Durant’s comments led to plenty of talk on sports talk radio and around the sports world online about whether a player or team should decline an invitation from the president. It’s not a new debate, Tom Brady denied that politics is why he didn’t visit Barack Obama’s White House (although I’m not sure many believed him), but KD’s on a big stage now so it became a talking point.

Former ESPN reporter Britt McHenry questioned a player not visiting the White House, and Durant responded, leading to a little Twitter back-and-forth.

Durant had previously Tweeted in response “by doing the opposite, I am inspiring more people” but that Tweet was deleted.

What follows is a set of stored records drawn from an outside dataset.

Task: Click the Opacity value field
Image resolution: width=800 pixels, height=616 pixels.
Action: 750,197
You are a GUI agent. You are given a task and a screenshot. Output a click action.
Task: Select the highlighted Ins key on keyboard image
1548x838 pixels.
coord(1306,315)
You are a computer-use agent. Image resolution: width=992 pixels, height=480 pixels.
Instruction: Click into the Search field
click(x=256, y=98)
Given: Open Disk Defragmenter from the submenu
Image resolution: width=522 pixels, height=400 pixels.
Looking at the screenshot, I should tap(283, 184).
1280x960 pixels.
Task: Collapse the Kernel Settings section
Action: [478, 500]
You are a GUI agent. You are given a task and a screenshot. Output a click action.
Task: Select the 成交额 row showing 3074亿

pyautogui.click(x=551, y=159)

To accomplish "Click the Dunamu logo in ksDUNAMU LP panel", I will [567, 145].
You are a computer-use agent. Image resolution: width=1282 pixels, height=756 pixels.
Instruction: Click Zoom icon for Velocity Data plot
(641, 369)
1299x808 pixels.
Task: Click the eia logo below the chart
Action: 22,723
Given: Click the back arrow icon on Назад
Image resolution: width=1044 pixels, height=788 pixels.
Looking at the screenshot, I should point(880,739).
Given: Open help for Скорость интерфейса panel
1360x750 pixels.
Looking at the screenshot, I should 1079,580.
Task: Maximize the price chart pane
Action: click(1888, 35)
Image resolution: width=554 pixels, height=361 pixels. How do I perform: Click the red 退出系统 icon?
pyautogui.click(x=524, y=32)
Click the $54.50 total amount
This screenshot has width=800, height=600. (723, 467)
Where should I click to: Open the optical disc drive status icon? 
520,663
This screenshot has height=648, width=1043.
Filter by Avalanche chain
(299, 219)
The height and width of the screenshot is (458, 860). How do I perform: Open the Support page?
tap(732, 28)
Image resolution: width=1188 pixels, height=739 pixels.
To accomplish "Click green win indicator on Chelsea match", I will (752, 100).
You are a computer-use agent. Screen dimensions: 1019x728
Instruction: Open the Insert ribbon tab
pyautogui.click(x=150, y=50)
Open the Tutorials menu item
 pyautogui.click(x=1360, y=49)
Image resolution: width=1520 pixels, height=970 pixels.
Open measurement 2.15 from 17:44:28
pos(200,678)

There is no one correct way to protest a person/policy/action, McHenry may see things differently, but Durant has chosen to stay away. That’s valid — traditionally these “champions to the White House” things are tedious photo ops with a few bad jokes thrown in. Having a hoops fan/player in Obama in the White House made the NBA visits more entertaining the past eight years, there was some trash talk, but still, they are largely just a public relations moment. If KD doesn’t want to play the PR game with Trump, that’s a legitimate response.

This has all been a tempest in a teapot. Until/unless the White House actually invites the Warriors to come, it’s all kind of moot.

Dwight Howard on Hornets’ coach Clifford: “It’s a great feeling when somebody believes in you”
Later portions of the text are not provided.